Your objective: Print all entries below exactly, without images.

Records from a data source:

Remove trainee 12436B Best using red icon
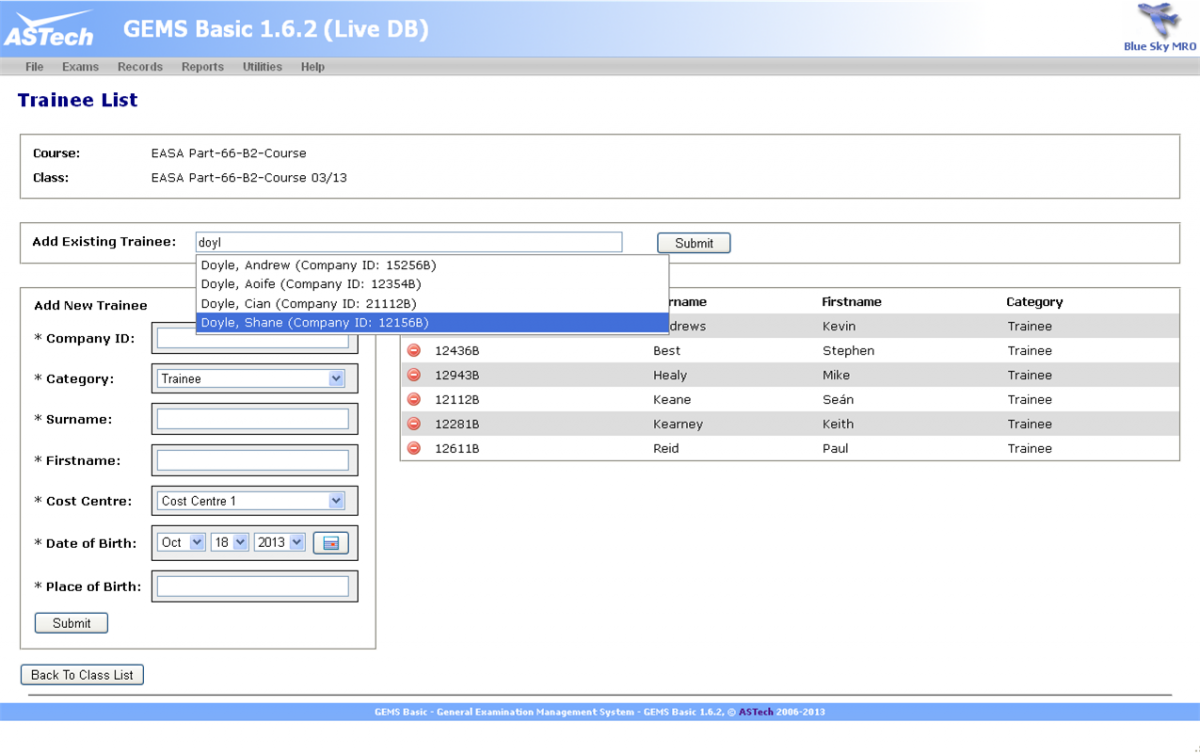Image resolution: width=1200 pixels, height=754 pixels. click(x=413, y=351)
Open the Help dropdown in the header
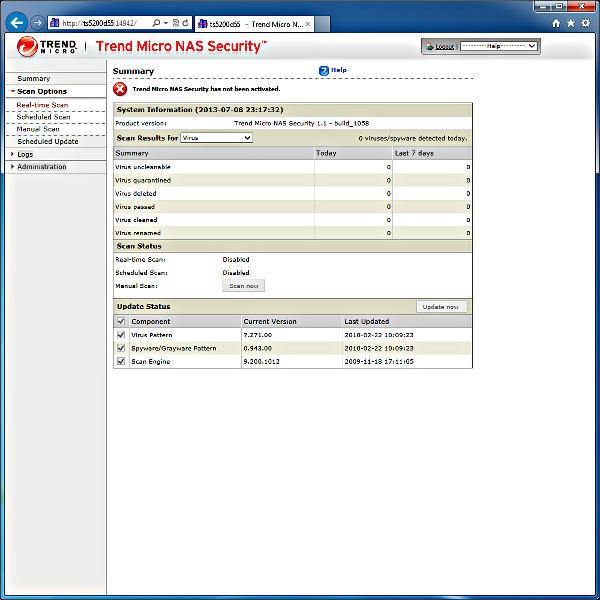This screenshot has width=600, height=600. click(499, 46)
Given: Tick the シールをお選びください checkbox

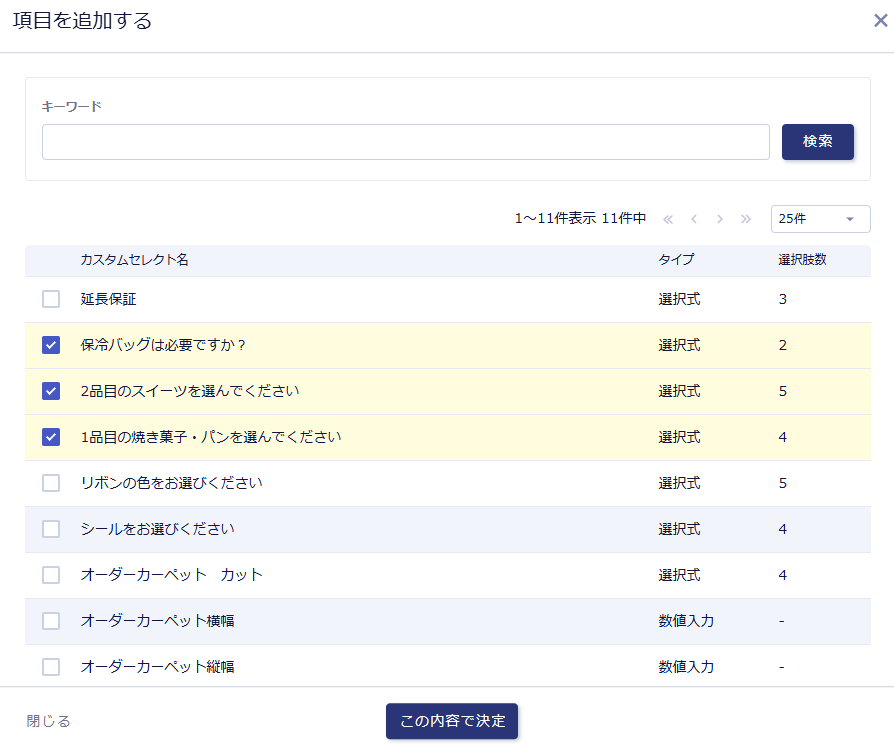Looking at the screenshot, I should click(x=51, y=529).
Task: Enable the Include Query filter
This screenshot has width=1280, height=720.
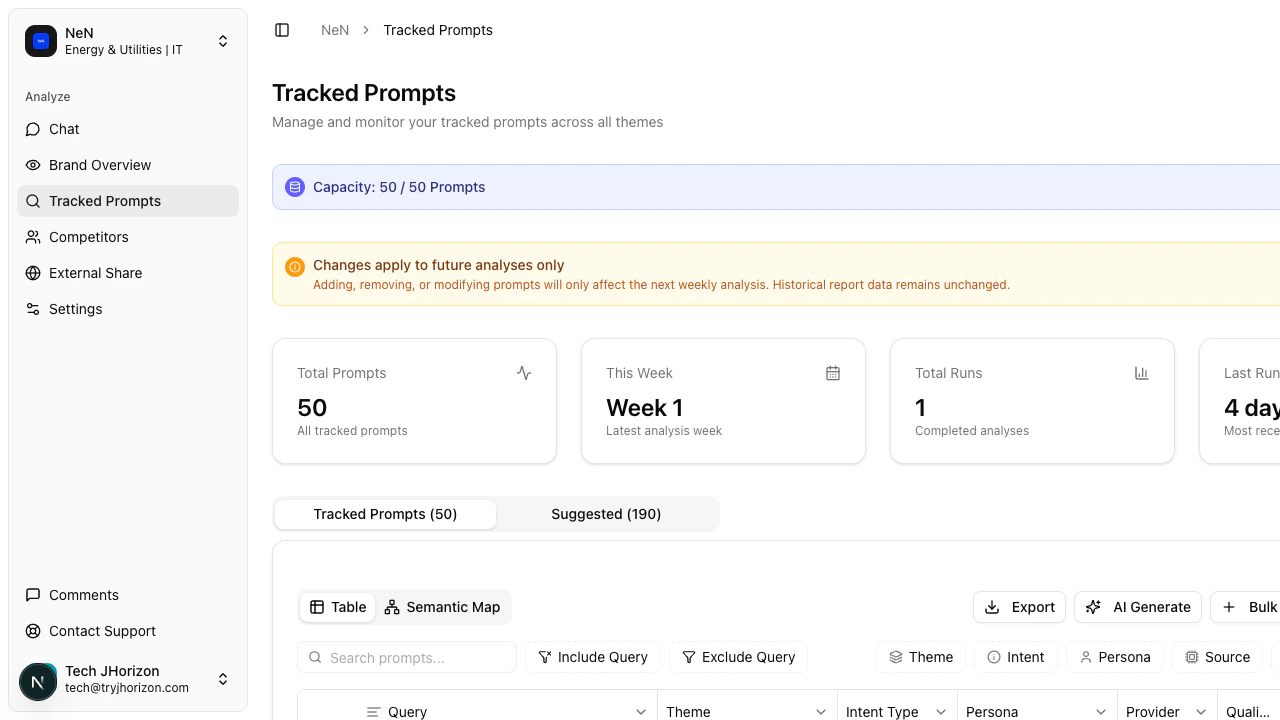Action: [x=593, y=657]
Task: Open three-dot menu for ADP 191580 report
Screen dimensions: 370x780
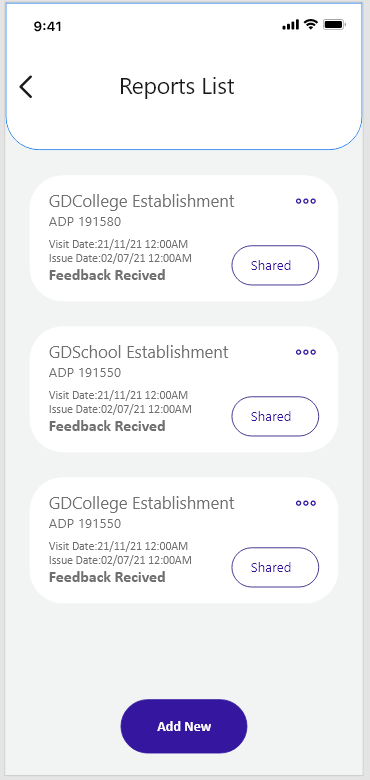Action: point(306,201)
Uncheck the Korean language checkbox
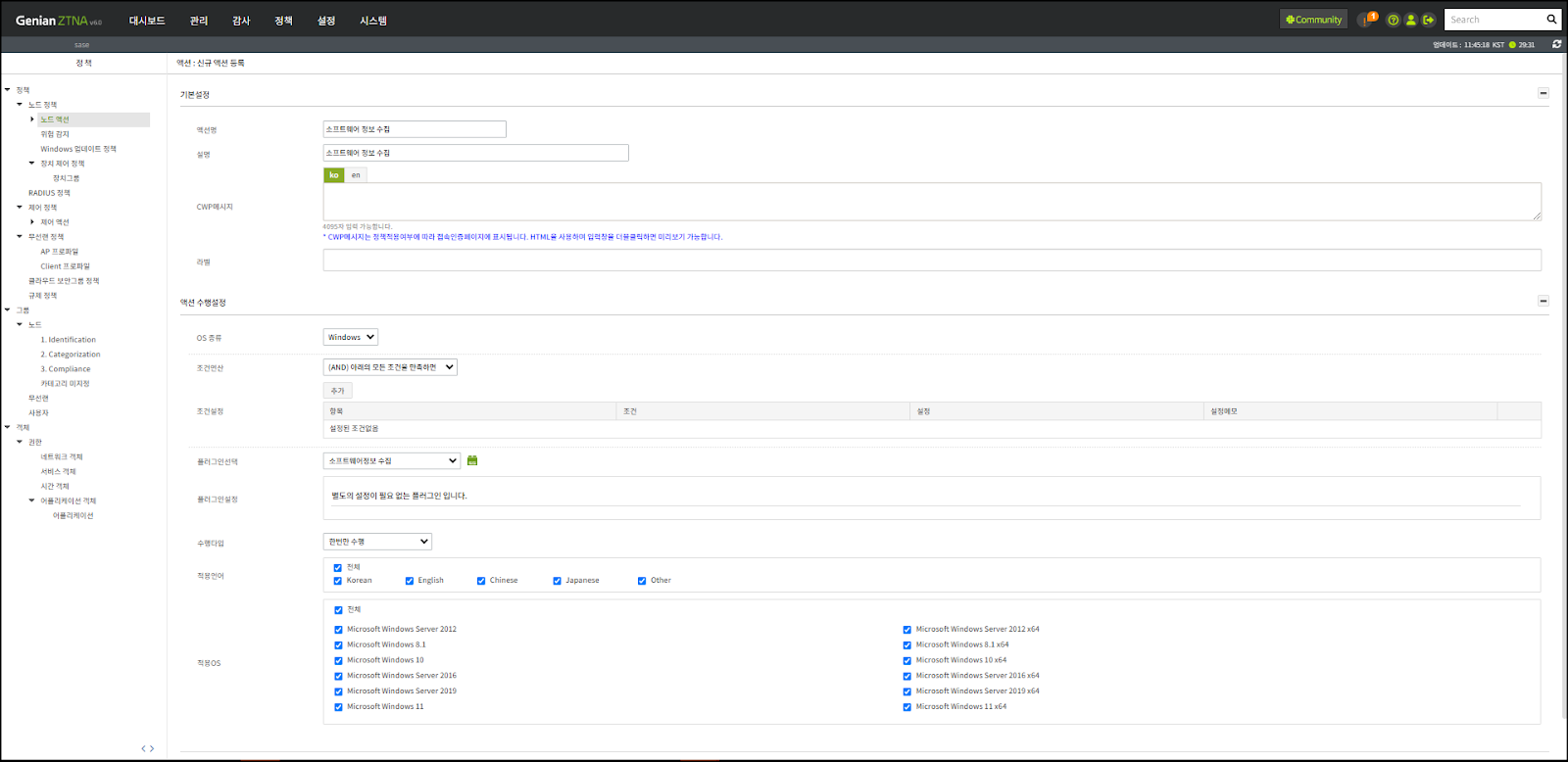Screen dimensions: 1568x762 tap(338, 581)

Response to the exercise:
Remove trainee 12436B Best using red icon
Image resolution: width=1200 pixels, height=754 pixels. click(x=413, y=351)
Open the Help dropdown in the header
This screenshot has width=600, height=600. click(499, 46)
Given: Tick the シールをお選びください checkbox

Looking at the screenshot, I should click(x=51, y=529).
Task: Enable the Include Query filter
This screenshot has width=1280, height=720.
Action: [x=593, y=657]
Task: Open three-dot menu for ADP 191580 report
Screen dimensions: 370x780
Action: point(306,201)
Uncheck the Korean language checkbox
Screen dimensions: 1568x762 tap(338, 581)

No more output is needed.